The Z80’s banked 16 KiB slots are windows onto physical memory selected by I/O ports.

SlotSelect portSelects
4000–7FFF (bank A)port 6 (mapBankA)a flash page (0–63, bit 7 clear) or a RAM page (bit 7 set, e.g. 0x83→RAM page 83); the bcall mechanism uses the flash case to bring routines into view
8000–BFFF (bank B)port 7 (mapBankB)a RAM or flash page; 0x81 observed = 84+ RAM mode
C000–FFFF (bank C)port 5 (memModeA)a RAM page; 0x00 observed = RAM page 80

0000–3FFF is hardwired to flash page 0. C000–FFFF is RAM in the static OS model and is normally the stack/user-RAM window; the 84+ hardware banks the high RAM slot through MemC/port 5. The dynamic trace in RAM pages confirms port-5 restores to RAM page 80 during normal OS execution. [confirmed]

How code uses it

  • bcalls to a paged body set port_mapBankA (port 6) to the target routine’s page, run it at 4000+, then restore the previous page; bcalls whose body lives on page 0 run it in place below 4000 (e.g. _JErrorNo00:2799). See 03-bcall-mechanism.md.

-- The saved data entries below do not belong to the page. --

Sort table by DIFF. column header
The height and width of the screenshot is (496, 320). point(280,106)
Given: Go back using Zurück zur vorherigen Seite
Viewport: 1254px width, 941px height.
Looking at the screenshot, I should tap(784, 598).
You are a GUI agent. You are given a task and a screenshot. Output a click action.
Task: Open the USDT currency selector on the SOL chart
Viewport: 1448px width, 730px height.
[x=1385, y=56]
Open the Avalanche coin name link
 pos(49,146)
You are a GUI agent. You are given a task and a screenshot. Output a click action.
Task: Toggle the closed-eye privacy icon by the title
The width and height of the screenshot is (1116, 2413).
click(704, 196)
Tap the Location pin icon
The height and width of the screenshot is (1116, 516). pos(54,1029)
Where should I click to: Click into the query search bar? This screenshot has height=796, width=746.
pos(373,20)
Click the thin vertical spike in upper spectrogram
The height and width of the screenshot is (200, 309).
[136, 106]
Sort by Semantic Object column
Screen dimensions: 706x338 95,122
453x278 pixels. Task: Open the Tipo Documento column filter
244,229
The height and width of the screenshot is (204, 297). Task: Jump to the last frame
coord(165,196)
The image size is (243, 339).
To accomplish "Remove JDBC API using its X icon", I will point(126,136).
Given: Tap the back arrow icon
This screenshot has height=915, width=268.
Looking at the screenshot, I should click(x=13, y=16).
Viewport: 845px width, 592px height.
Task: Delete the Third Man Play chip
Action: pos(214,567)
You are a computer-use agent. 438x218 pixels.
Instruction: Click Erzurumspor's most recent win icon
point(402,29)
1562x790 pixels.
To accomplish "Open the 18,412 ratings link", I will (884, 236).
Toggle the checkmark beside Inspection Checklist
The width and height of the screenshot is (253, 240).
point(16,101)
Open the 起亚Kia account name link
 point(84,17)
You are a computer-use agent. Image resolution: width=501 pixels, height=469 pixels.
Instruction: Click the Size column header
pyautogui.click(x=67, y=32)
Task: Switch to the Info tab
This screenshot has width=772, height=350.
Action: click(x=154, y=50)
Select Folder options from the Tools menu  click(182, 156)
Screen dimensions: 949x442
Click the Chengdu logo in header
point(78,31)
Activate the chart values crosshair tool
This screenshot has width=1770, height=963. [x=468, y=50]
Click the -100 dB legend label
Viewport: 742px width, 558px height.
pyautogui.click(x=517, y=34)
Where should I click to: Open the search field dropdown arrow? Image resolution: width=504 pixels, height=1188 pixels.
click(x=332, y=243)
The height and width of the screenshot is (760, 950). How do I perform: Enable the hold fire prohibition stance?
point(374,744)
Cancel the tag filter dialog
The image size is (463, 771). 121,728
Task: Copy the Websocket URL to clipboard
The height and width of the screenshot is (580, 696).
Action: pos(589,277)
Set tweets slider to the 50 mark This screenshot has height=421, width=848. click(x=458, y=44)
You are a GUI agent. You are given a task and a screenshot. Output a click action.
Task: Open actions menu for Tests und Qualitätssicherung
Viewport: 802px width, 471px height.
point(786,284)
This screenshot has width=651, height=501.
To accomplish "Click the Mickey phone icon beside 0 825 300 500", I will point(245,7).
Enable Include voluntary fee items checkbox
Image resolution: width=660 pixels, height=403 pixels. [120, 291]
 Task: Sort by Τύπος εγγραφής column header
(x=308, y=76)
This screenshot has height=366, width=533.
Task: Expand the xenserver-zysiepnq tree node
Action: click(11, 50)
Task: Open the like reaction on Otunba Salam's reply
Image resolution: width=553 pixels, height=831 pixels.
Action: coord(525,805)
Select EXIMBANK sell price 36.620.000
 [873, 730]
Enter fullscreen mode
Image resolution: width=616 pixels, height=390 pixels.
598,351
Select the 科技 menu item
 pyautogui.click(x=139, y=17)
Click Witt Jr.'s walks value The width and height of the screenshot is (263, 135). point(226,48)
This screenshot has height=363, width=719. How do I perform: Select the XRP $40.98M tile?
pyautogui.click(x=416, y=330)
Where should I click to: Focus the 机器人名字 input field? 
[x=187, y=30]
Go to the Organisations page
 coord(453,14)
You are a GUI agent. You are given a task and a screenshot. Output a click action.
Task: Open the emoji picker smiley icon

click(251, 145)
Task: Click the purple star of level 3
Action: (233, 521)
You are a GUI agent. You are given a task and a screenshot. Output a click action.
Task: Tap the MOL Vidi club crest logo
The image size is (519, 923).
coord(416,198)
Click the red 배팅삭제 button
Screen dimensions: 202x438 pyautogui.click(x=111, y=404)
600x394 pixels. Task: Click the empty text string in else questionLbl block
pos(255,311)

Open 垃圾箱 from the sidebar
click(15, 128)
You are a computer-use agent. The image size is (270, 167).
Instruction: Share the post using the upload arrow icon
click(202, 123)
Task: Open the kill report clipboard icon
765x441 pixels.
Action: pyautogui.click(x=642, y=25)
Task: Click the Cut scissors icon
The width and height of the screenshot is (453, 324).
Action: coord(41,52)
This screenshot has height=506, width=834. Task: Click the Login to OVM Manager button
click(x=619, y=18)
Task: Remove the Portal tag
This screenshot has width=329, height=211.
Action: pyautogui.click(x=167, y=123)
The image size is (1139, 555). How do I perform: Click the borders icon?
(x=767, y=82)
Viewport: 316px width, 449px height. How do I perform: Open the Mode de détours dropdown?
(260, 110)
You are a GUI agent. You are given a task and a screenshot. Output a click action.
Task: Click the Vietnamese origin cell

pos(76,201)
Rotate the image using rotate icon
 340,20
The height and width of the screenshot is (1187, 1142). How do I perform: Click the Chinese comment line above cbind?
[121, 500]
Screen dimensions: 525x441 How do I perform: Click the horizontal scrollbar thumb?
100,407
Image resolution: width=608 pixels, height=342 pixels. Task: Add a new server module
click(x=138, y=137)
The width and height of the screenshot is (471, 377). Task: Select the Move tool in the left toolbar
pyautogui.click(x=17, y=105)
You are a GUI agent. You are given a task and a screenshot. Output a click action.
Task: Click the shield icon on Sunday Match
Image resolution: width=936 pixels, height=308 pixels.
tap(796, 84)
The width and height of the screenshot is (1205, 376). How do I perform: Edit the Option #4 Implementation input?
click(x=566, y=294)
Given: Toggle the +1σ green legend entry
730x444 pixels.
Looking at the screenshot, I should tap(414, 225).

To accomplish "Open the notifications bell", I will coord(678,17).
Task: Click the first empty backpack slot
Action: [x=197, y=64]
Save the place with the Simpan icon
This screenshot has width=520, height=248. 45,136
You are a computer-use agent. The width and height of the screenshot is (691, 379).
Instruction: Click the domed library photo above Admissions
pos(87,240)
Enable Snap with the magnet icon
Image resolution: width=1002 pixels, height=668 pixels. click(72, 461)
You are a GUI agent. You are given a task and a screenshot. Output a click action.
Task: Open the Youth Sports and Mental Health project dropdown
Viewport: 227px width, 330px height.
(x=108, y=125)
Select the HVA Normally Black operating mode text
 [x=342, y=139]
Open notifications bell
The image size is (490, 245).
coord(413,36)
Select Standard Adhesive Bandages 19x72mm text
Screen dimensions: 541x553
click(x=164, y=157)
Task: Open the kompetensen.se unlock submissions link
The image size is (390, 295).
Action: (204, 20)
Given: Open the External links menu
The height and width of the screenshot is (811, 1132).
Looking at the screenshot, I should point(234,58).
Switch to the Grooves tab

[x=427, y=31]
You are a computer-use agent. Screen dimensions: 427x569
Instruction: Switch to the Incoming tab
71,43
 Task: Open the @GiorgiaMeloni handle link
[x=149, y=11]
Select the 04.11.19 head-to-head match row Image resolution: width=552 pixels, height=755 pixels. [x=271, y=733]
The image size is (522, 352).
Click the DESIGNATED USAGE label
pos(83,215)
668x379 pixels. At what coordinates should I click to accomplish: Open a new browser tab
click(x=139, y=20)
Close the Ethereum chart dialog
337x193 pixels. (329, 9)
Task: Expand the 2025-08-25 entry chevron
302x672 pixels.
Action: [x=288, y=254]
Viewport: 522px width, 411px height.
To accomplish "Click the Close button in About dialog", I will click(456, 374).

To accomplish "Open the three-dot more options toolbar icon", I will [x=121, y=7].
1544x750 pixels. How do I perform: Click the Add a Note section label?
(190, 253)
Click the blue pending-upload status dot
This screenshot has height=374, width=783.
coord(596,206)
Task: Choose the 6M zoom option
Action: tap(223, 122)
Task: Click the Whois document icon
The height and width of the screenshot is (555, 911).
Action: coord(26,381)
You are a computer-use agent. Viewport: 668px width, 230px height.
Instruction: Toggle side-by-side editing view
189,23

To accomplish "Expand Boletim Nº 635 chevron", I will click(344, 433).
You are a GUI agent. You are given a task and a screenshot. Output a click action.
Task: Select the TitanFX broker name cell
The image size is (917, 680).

The helper ram:181c is the page-set primitive used by the dispatcher.
  • A routine that runs banked into 4000 must therefore be written position-fixed for 4000 — which is exactly why every overlay page in Ghidra is based at 4000.
  • cross_page_jump (ram:2b09) is the common cross-page jump trampoline: many page-0 entries and inline OS calls use it with a following .dw addr; .db page payload to reach a body on another page. [confirmed]

Modeling in Ghidra

Each physical flash page 1–63 is an overlay block page_NN based at 4000, so the same logical 4000–7FFF window exists once per page without collision. Bank B/RAM is the single RAM block 8000–FFFF. This loses the runtime “only one page visible” semantics (intentionally) so all code is statically present.